▶ _SOURCE DOCUMENT_:
Thursday, August 6, 2009

a whorin hart

Even whores have hearts
or
what is a whore without a heart

ignorant intent

Which matters more: the word or the intent? if the word, then you're an ignorant. If the intent, then I'm an ignorant. Either way, the conversation is meaningless.

ur sound

I wonder how the sounds of your love differ from the sounds of your sex

Wednesday, August 5, 2009

Carnal Buffet

Give me a fork
so I may feast
on carnal sin.
How mouthwatering!
My tongue
savoring the meat
so tender.
Your weak
stomache
never could handle
such delicacies.
You shit
upon yourself
like a child
& again
like an infant
always wanton
the tastes
meant for men.

▶ _ENTRIES SUPPLIED_:
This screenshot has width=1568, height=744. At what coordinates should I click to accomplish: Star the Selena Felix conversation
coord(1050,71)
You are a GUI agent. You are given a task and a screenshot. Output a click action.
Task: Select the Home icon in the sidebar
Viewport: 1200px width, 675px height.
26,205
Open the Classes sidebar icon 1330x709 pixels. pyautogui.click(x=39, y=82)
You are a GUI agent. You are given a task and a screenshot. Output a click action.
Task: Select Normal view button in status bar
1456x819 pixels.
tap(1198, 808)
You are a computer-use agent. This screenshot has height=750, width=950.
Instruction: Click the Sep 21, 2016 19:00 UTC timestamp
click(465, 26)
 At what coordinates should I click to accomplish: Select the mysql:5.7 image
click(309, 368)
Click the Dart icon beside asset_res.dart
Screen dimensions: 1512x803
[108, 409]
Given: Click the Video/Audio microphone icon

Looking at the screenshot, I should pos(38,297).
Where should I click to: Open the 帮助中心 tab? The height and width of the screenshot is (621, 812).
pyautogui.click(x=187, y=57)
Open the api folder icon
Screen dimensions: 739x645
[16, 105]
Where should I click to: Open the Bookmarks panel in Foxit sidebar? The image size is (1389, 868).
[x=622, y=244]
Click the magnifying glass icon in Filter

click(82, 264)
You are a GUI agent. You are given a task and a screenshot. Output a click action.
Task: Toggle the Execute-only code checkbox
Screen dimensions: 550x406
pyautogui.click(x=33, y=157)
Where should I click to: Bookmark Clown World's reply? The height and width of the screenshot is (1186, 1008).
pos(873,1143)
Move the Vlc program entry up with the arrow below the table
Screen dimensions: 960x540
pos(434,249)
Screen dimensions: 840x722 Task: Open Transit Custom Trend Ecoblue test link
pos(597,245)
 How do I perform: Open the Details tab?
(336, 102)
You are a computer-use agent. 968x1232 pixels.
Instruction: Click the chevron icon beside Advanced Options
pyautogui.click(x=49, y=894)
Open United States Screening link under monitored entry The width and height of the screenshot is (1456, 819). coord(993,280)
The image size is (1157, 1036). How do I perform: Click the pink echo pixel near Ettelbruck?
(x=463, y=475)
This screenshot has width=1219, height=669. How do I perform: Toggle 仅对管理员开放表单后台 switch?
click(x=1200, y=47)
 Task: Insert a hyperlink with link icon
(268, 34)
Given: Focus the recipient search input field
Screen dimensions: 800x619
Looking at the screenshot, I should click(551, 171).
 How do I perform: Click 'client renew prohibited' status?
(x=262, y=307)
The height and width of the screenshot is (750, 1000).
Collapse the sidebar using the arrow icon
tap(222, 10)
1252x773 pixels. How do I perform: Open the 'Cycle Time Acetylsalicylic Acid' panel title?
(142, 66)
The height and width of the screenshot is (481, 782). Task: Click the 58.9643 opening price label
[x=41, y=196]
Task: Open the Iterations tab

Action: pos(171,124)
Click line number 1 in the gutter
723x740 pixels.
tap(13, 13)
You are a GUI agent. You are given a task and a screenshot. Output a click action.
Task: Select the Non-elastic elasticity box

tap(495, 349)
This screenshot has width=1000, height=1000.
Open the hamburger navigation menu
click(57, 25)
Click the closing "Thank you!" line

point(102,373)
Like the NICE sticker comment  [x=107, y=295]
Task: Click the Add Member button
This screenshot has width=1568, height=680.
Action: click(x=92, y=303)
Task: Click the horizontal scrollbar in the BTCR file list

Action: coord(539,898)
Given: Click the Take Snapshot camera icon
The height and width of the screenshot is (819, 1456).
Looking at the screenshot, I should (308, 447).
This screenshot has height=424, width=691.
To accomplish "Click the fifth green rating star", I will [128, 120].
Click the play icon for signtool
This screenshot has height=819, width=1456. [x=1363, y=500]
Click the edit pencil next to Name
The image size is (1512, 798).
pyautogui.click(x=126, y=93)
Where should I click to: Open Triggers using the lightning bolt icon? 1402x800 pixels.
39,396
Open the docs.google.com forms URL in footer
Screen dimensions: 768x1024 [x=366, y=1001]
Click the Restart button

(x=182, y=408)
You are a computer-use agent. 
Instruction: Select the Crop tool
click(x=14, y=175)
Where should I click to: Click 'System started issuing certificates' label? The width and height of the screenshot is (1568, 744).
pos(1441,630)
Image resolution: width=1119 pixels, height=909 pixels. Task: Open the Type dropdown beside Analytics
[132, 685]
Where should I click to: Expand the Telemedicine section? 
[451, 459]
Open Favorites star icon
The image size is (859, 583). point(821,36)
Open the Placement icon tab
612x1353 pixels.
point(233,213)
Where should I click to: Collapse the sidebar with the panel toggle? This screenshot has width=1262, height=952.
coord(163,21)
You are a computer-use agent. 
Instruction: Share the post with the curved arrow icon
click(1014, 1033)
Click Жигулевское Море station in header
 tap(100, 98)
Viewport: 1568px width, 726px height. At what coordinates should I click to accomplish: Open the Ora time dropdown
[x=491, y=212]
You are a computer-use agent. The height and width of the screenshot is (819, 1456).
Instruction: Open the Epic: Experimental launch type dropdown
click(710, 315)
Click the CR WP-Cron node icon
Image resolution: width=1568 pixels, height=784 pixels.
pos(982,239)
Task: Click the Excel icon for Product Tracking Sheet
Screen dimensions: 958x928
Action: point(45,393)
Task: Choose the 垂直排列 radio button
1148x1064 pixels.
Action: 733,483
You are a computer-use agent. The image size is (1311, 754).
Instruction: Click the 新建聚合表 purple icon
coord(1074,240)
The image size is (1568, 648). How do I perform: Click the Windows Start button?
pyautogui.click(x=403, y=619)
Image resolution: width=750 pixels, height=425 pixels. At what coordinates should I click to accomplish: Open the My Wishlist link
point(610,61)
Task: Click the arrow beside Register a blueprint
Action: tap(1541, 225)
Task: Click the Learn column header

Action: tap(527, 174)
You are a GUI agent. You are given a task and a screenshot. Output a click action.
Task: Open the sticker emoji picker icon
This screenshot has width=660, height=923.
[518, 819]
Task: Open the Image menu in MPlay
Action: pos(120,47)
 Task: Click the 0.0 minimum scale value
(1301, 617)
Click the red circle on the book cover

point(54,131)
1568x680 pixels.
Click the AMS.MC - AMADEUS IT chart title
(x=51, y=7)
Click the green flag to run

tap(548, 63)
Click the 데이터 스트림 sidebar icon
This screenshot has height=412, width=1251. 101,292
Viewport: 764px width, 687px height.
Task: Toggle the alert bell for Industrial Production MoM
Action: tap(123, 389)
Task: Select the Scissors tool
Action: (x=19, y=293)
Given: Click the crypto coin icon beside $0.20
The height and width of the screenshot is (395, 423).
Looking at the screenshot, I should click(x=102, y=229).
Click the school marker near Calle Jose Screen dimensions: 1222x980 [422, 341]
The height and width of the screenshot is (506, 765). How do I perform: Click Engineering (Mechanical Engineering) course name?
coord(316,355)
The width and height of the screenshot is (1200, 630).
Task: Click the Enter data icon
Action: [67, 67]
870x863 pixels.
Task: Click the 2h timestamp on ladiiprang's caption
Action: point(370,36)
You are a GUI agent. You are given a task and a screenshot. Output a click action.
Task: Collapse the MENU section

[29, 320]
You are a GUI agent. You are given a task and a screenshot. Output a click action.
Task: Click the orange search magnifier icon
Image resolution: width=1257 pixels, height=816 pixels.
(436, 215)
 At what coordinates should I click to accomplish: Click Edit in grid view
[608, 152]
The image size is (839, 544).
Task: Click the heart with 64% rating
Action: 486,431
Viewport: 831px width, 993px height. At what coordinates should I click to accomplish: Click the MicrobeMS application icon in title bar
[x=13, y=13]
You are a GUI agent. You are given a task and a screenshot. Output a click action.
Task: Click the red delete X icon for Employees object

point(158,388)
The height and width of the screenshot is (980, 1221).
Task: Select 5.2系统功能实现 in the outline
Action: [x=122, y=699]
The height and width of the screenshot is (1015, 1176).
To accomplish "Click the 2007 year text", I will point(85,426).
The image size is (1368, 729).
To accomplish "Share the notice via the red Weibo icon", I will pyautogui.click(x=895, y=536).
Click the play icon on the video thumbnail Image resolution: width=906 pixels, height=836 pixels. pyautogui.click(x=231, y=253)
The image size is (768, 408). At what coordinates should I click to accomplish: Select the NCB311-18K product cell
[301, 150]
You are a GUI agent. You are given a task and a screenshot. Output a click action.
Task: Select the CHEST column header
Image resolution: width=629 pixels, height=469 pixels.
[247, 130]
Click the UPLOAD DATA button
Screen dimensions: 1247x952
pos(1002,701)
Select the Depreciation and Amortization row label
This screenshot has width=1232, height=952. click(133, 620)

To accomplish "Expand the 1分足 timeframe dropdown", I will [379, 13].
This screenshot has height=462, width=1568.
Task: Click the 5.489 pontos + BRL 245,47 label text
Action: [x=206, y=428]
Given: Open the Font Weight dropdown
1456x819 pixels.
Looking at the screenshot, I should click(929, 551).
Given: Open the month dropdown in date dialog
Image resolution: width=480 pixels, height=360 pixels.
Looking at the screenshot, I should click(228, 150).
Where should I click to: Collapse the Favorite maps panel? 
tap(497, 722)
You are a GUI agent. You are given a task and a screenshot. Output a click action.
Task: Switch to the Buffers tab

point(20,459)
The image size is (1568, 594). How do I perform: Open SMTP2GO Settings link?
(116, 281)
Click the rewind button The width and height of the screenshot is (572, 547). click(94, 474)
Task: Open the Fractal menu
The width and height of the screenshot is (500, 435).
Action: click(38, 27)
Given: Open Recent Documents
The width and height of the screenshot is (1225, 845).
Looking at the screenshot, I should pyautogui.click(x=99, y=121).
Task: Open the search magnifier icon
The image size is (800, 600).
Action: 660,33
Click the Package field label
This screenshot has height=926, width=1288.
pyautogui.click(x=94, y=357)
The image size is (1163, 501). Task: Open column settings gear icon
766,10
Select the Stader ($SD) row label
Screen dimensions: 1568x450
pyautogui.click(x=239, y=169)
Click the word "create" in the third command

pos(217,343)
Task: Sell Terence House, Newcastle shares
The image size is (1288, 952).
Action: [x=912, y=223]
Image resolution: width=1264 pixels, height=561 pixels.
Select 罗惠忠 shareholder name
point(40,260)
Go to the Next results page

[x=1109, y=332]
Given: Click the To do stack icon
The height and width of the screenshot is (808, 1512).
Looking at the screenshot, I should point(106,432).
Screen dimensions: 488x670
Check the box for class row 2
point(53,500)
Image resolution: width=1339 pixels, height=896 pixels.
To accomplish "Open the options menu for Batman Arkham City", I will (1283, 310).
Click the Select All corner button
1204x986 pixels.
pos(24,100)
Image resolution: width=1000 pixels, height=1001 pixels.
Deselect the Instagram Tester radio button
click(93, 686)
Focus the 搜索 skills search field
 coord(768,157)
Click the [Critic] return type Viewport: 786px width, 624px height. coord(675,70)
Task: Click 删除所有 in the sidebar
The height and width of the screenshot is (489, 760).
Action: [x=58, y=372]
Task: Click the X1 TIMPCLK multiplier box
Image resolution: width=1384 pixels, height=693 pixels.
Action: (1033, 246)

▶ _SET TASK A_:
What is the title of the poem in the blog page's entry dated Wednesday, August 5, 2009?
▶ _SET TASK B_:
Copy the blog page word for word from "I wonder how" to "on carnal sin.".
The records were drawn from a separate source and have no connection to the blog page.

▶ _TASK RESPONSE A_:
Carnal Buffet

▶ _TASK RESPONSE B_:
I wonder how the sounds of your love differ from the sounds of your sex

Wednesday, August 5, 2009

Carnal Buffet

Give me a fork
so I may feast
on carnal sin.